## Quickstart Example

### Sculpture

To get started, connect a dataset via
`donatello.components.data.Dataset` and
`donatello.components.estimator.Estimator` to
`donatello.components.core.Sculpture`

Sculptures are modeling object that uphold scikit-learn's estimator contracts

    1. ``__init__`` cannot mutate parameters
    2. ``get_params`` and ``set_params`` support
    2. ``fit``, ``transform``, and ``fit_transform`` support


Sculptures can be embedded as nodes in `donatello.components.transformers.ModelDAG` as well 
as transformers in `sklearn.pipeline.Pipeline`

Donatello approaches model configuration as declaring intent. Everything required
to build evaluate and produce artifacts is specified during instantiation.

In [1]:
import pandas as pd

from sklearn.datasets import load_breast_cancer
from sklearn.linear_model import LogisticRegression
from sklearn.metrics import roc_auc_score, average_precision_score

from donatello.components.data import Dataset
from donatello.components.estimator import Estimator
from donatello.components.measure import Metric, FeatureWeights, ThresholdRates
from donatello.components.core import Sculpture


def load_sklearn_bc_dataset():
    """
    Helper to load sklearn dataset into a pandas dataframe

    Returns:
        tuple(pd.DataFrame, pd.Series): X and y
    """
    dataset = load_breast_cancer()
    X = pd.DataFrame(data=pd.np.c_[dataset['data'], ],
                     columns=(dataset['feature_names'].tolist())
                     )
    y = pd.Series(dataset['target'], name='is_malignant')
    return X, y


def load_sculpture():
    """
    Helper to load sculpture
    """
    X, y = load_sklearn_bc_dataset()
    # Datasets can operate with custom folders but to help simplify
    # KFold, stratified, group, or time based splits from sklearn can 
    # be invoked by strings through the `clay` parameter
    dataset = Dataset(X=X, y=y, clay='stratify')

    estimator = Estimator(model=LogisticRegression(),
                          paramGrid={'model__C': list(pd.np.logspace(-2, -0.01, 5))},
                          searchKwargs={'scoring': 'roc_auc', 'cv': 3},
                          method='predict_proba',
                          scorer='score_second'
                          )

__Data shown__.
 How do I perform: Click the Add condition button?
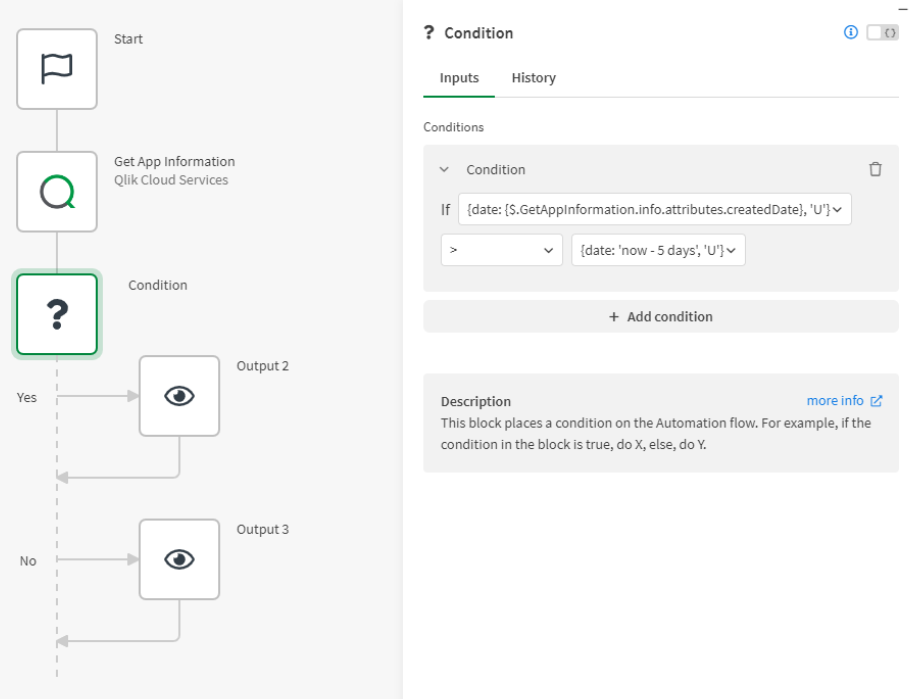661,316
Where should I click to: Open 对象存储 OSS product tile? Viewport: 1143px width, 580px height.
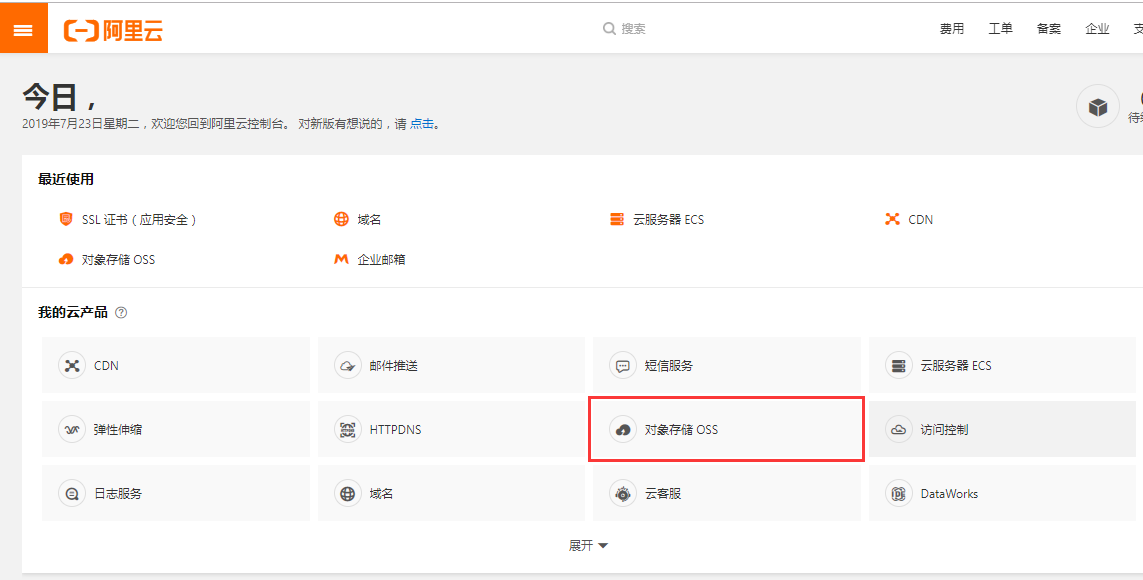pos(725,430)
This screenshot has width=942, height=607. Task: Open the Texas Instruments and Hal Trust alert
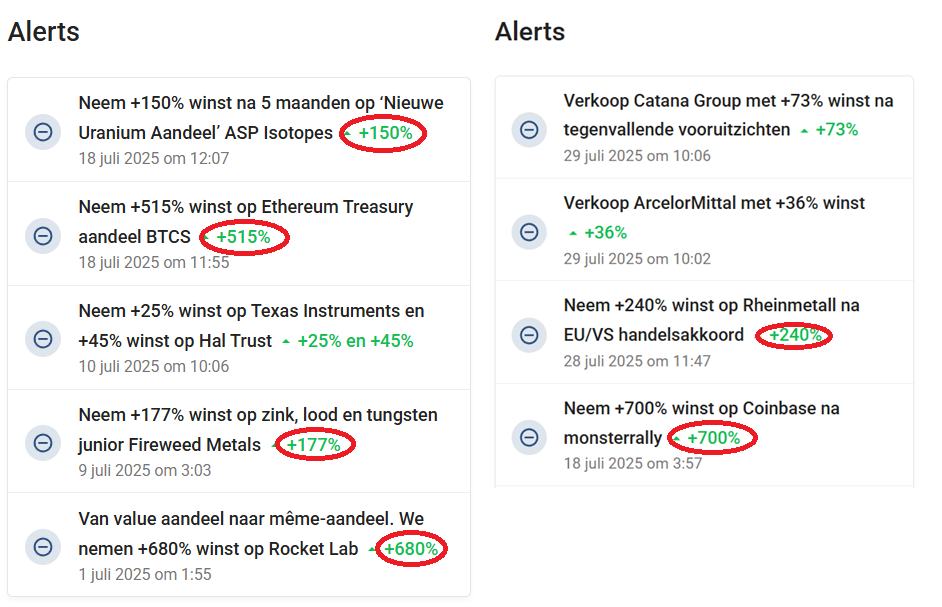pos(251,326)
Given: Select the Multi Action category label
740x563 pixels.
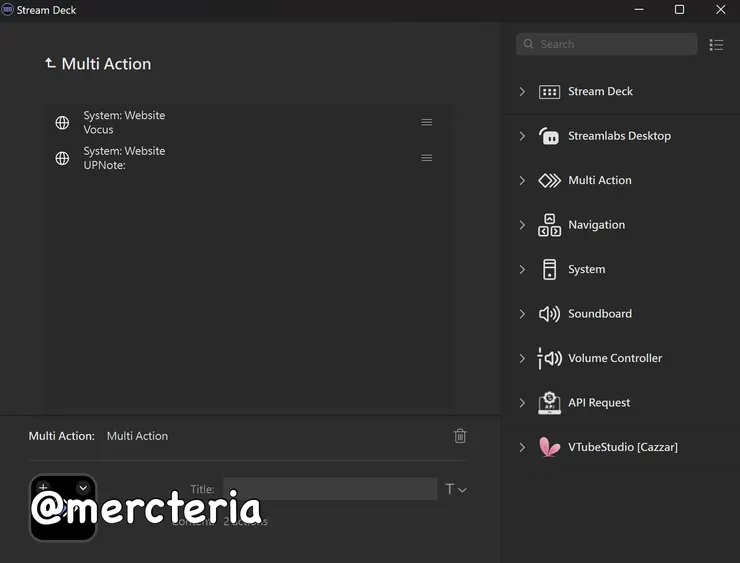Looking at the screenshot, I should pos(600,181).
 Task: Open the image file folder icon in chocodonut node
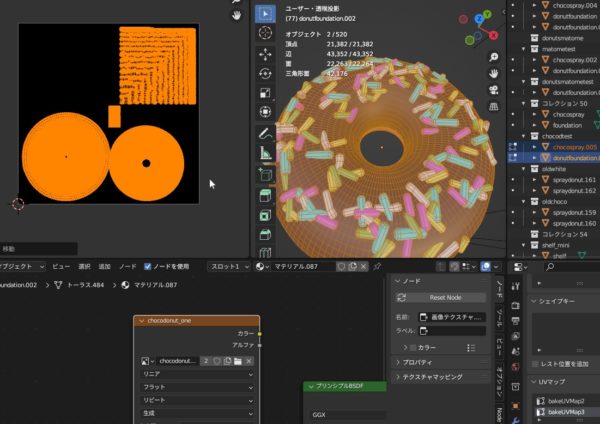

__The task__.
Retype the portion of the quickstart example above that begins with the words containing "Helper to load sklearn" and ends with "y = pd.Series(dataset['target'], name='is_malignant')", keeping every character as it appears.

__Answer section__.
Helper to load sklearn dataset into a pandas dataframe

    Returns:
        tuple(pd.DataFrame, pd.Series): X and y
    """
    dataset = load_breast_cancer()
    X = pd.DataFrame(data=pd.np.c_[dataset['data'], ],
                     columns=(dataset['feature_names'].tolist())
                     )
    y = pd.Series(dataset['target'], name='is_malignant')